Although this is the hardest material in our body, it’s not indestructible. Far from it, enamel is actually susceptible to erosion for a variety of reasons.
One of the main causes of enamel erosion is the consumption of large quantities of soft drinks on a regular basis. Soft drinks usually contain massive amounts of citric acid and phosphoric acid which act to slowly but surely erode the enamel off your teeth. The process is gradual and could well depend on the frequency of consumption of such drinks.
Similarly fruit drinks are known to cause enamel erosion, although the cause is slightly different in this case. Fruit juices are somewhat healthier than regular soft drinks, but there are a number of acids present in them. Some could even be more corrosive than battery acid. This is what melts away the enamel.
Xerostomia or dry mouth syndrome could also cause the enamel on teeth to erode. The syndrome causes the mouth to go excessively dry as saliva is reduced. This creates ideal conditions for the tooth decay process to vastly accelerate.
Another leading cause of enamel erosion is dietary factors. Diets that are high in sugars and starches cause the tooth enamel to erode substantially.
Other causes of this condition include gastrointestinal problems. Acid reflux or GERD cause this condition in the teeth too and must be carefully managed. Often the cause for enamel erosion is environmental or genetic. Wear and friction or genetic factors may play a role in the process of deteriorating the outer protective shell off your teeth.

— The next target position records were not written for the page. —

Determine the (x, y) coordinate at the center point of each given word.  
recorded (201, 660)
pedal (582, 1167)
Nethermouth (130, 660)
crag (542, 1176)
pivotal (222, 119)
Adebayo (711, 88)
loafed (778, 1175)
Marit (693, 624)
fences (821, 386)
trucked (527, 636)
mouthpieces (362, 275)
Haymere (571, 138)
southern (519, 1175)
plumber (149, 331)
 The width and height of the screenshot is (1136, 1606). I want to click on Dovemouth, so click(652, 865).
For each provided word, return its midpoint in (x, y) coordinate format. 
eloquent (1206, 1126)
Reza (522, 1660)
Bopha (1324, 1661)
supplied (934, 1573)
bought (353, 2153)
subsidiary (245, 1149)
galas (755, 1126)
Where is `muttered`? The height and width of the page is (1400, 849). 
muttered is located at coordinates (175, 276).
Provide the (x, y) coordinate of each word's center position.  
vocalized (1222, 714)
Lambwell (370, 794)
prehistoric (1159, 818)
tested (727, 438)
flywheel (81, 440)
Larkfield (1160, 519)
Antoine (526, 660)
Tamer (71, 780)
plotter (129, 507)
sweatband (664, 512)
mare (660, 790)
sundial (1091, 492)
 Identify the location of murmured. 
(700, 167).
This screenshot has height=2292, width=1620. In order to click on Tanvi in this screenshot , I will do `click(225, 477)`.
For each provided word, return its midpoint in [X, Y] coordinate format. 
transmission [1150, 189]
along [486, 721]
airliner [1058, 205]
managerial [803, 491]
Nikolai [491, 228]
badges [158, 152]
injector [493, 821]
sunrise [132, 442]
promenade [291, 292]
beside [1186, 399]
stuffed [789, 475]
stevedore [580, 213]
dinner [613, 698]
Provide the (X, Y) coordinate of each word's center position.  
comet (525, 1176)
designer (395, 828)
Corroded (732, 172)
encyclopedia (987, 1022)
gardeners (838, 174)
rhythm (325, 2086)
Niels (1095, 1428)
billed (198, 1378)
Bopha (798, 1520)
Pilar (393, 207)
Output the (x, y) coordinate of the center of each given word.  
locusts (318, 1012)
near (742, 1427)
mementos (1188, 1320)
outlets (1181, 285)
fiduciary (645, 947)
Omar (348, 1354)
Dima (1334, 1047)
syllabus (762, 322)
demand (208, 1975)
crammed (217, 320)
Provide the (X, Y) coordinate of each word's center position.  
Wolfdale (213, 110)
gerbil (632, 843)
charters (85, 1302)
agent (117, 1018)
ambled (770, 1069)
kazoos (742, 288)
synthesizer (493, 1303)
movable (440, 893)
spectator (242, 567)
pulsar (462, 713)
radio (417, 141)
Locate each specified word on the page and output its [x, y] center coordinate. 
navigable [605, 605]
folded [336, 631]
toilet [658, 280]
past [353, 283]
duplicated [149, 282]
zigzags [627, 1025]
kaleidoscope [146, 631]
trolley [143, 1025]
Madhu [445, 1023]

Besides these there are certain chemical compounds present in regular medications such as antihistamines and aspirin. If you use these medications frequently, they may be damaging your teeth to a great degree.
Damaging your enamel or dentine underneath the shell could be detrimental to your oral health. Make sure you visit your dentists regularly to help detect this situation early and help prevent it from going any further.
Now enamel can be restored onto the teeth by a simple filing the dentist could apply. In more severe cases the best treatment could be the application of a veneer onto the teeth to help protect it.
As always however, prevention is better than a cure so you must pay careful attention to both your diet and dental hygiene. Avoid sugary fruit juices or fizzy drinks and brush twice a day to keep your teeth clean.